The call from the ambulance dispatcher came around 1 p.m. A patient in her 50s was on the way in. She’d been in cardiac arrest for 40 minutes.
Code blue.
Dr. Kevin Frevele ’21 (pictured above, far left), an emergency department pharmacist at Samaritan Hospital, turned to Rafael Diaz Melendez (third from left), a P4 pharmacy student on rotation: did he want to help resuscitate the patient? Diaz Melendez had earlier told Dr. Frevele that he wanted the chance to perform CPR, and Dr. Frevele encouraged him to take the opportunity if it arose. But the question caused Diaz Melendez’s own heart to race.
“I wanted to have the experience,” Diaz Melendez said, “but at the same time, it’s scary.”
He said yes. The next several minutes would end up re-shaping his view of his profession, his patients and his future.
Diaz Melendez had found his way to the emergency department by special request. He had asked the preceptor for his hospital rotation, Clinical Pharmacist Kristen Bulmer (above, far right), if he could spend some time there to get experience in urgent care. She agreed, and Dr. Frevele said he would supervise Diaz Melendez.
On that day in July, the cardiac patient had been getting mechanical chest compressions through a LUCAS device during transport. The decision was made to switch to manual compressions when she arrived at the Troy hospital. Manual compressions are often an all-hands-on-deck response, with each staff member stepping in as another gets tired, so there’s no interruption. Pharmacists are not always expected to participate, but in an emergency setting, their willingness to do so is appreciated, Dr. Frevele said. Diaz Melendez would be fourth in line.
“It was tense,” Diaz Melendez said of the atmosphere in the emergency department. He remembered thinking, “please god, I hope this works,” while recognizing the outcome would leave an imprint on him, either way.
When it was Diaz Melendez’s turn, he learned that doing CPR in an actual emergency feels different than when it’s practiced. After three to four minutes, his muscles burned.
“I didn’t know how tiring it could be,” he said. He persevered, reminding himself that the next compression could be the last one the patient needed. “I keep on going until I can’t do it anymore,” he explained of the moment. “I’m sweating.”
When Diaz Melendez at last stopped, he thought he heard the doctor speak. But because he wanted to hear those words so badly, he wasn’t sure they were real.

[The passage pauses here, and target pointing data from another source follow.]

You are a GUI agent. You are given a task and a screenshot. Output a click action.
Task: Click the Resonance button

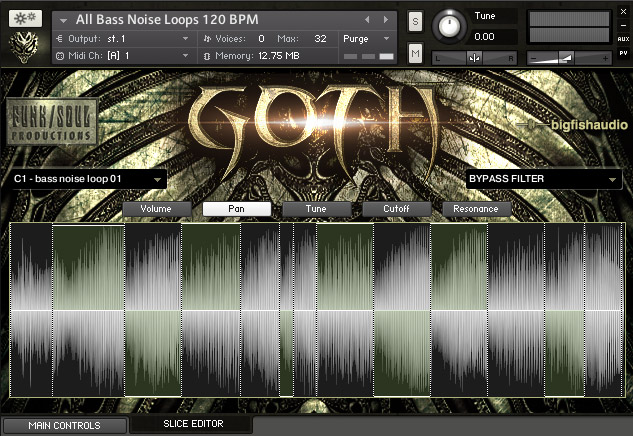(x=476, y=209)
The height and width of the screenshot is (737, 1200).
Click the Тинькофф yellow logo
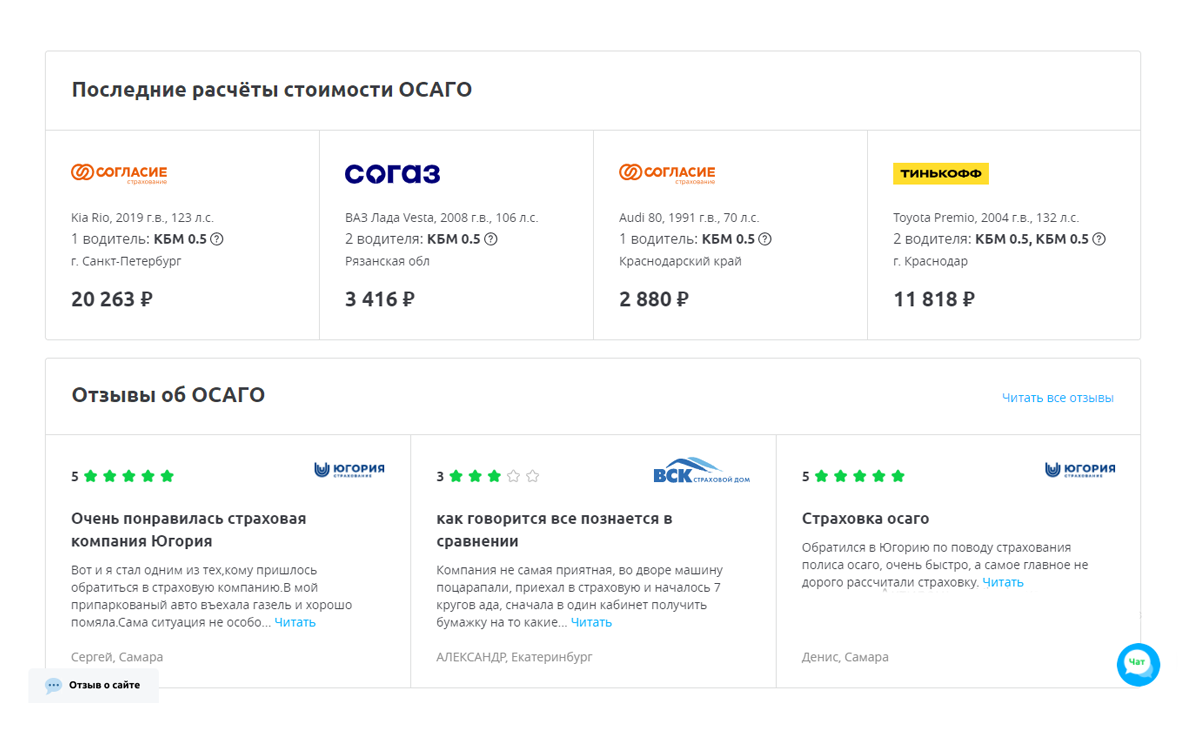click(940, 174)
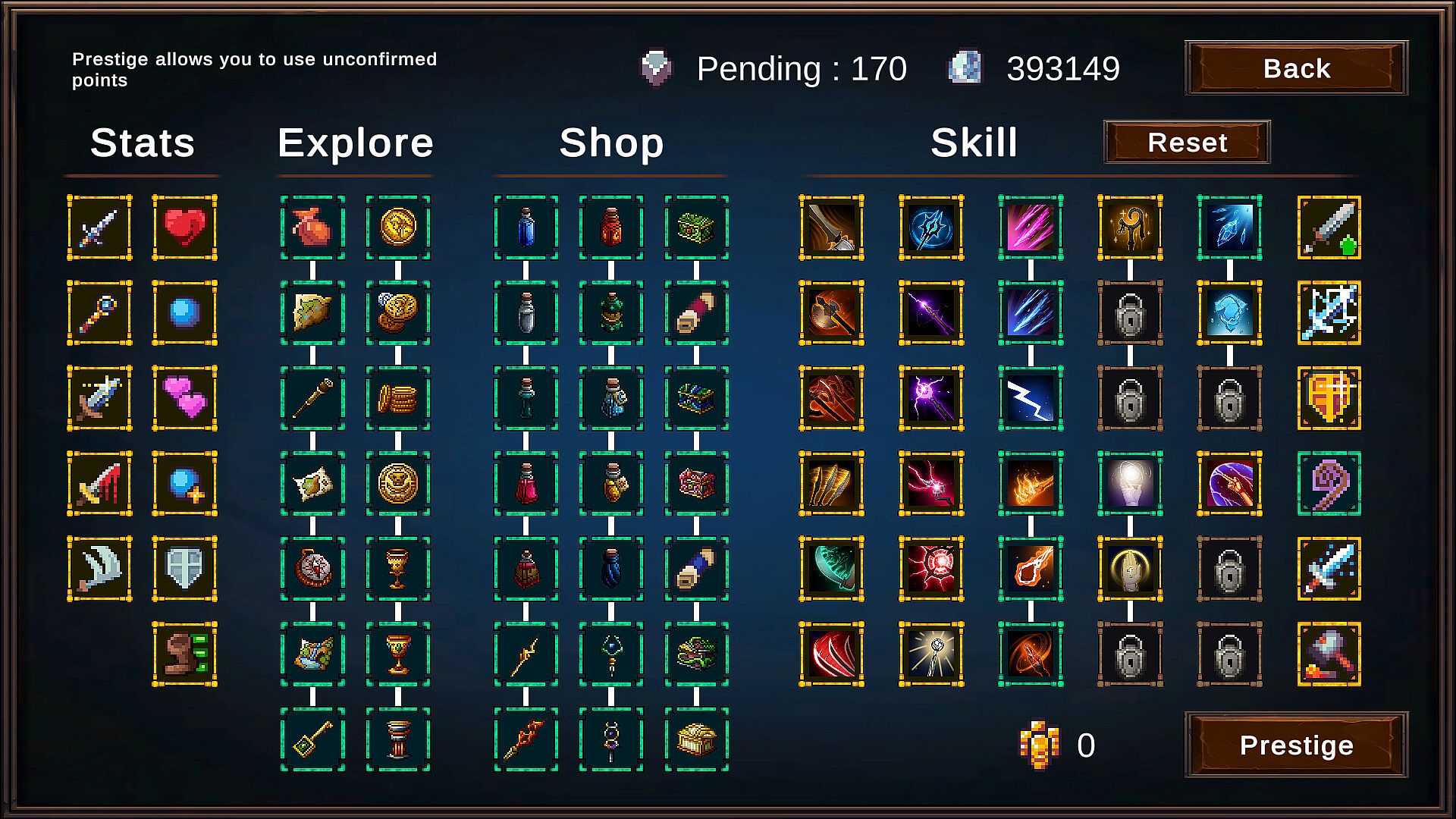
Task: Select the purple spiral staff skill
Action: 1329,483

“We got a pulse,” the doctor had said.
A deep momentary calm followed this news that the patient had been revived, as automatic defibrillation ceased and the mood shifted. What did it feel like to Diaz Melendez? He could not find the words.
“Exciting falls short,” he said. “It was very significant.”

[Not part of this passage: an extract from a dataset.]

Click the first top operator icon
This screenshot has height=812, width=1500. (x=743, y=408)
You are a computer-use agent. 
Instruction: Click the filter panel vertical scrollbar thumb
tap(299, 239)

Prior to the experience, Diaz Melendez thought he would pursue a residency after graduation in May 2025, perhaps in pain management or palliative care. While those specialties remain options, he is now also eyeing a career in critical care, especially emergent care.

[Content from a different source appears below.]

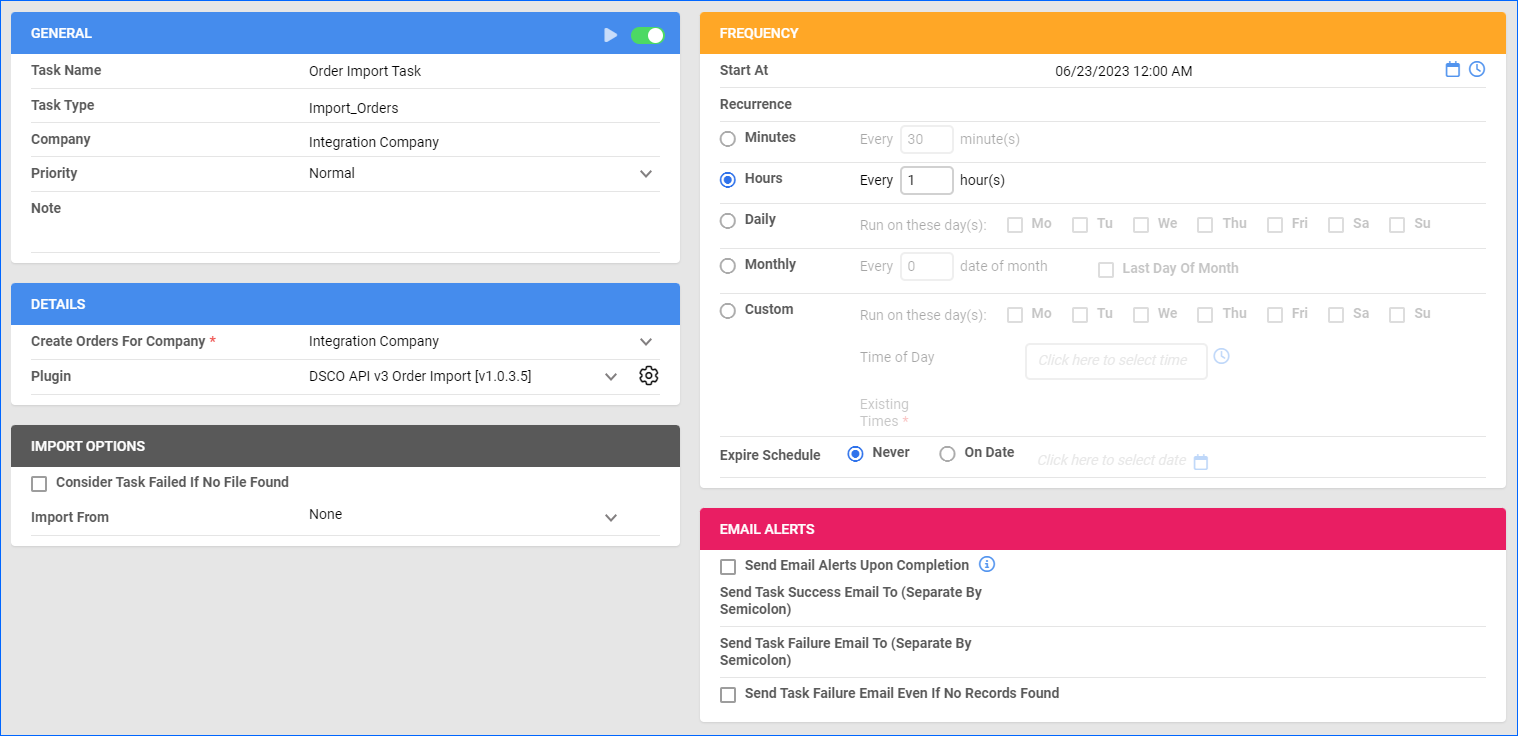The height and width of the screenshot is (736, 1518).
Task: Check Send Task Failure Email Even If No Records
Action: 728,695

Aside from the extraordinary experience of helping to save a life, Diaz Melendez said the interaction reminded him of the values he learned from his pharmacist grandmother in Puerto Rico. She worried about the people who came to her pharmacy and would call their doctors to ensure they were on the right medication. She advocated for them when they could not afford the medicine they needed.
Each patient was important to her.
“It’s easy to get used to seeing ‘name, number, medication,’ “ Diaz Melendez said of the records-oriented tasks he is often assigned. “Having such a direct interaction reminds you that you’re working with an actual patient, not just a name and date of birth.
“That’s true of everyone whose chart I’m looking at.”